The Uniform Law Commission has drafted model laws for the states since 1892. It is funded by state dues, treated as neutral and technical, and adopted by state legislatures as a matter of routine good government, the way they would adopt a model commercial code. In 2017, the commission promulgated a new Uniform Parentage Act that replaced “mother” and “father” with “parent” throughout, replaced “paternity” with “parentage,” and introduced the term “gestating parent.”
Now look at who wrote it. The drafting committee was co-chaired by Jamie Pedersen, a Washington state senator who is now his chamber’s Majority Leader. Pedersen has chaired Lambda Legal’s National Leadership Council continuously since 2005, after serving as chair of Lambda’s board from 2003 to 2005. And after the model act was finished, he sponsored his own state’s adoption of it, carrying the bill that was enacted in Washington, the language he had helped write at the commission.
The advocacy organization, the drafting authority, and the legislative sponsor were a single man. The committee’s official Reporter, the person who actually drafted the text, was Courtney Joslin, a University of California, Davis law professor who then published an endorsement of the act in the Yale Law Journal. And sitting in the room as official observers, arguing for the provisions, were Lambda Legal and the ACLU, confirmed in Oregon’s own legislative record, and the National Center for Lesbian Rights, confirmed in NCLR’s own published statement.
The model law that came out of that room has now been adopted, in whole or in part, by eleven states.

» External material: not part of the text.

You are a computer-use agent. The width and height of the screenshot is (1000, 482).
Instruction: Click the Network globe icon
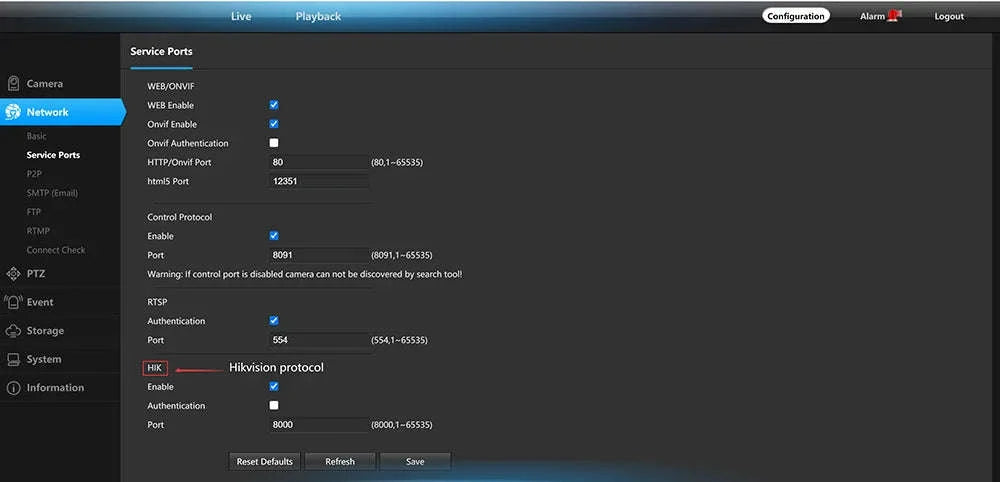point(13,112)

California, Washington, and Vermont enacted it in 2019. Maine, Connecticut, Colorado, and Rhode Island followed in 2021. Hawaii came in 2022. Oregon and Illinois enacted it in 2023. Massachusetts passed its version in 2024, and the Massachusetts House passed it 156 to nothing.
The escalation is already visible in New York, where Senate Bill 9316 passed the state Senate 38 to 23 in 2026 and would push “gestating parent” out of surrogacy law and across the entire family code.
A trusted, neutral institution had been used to move an advocacy position into the statute books, and because legislatures trust that institution, they handled the change as housekeeping. In most of those eleven states, the words “mother” and “father” left the law with little debate and no public reckoning at all. Illinois, as we began, did it twice, first by adopting the model act as House Bill 1591 in 2023, then by gutting its parentage language far more aggressively with the Equality for Every Family Act in 2025.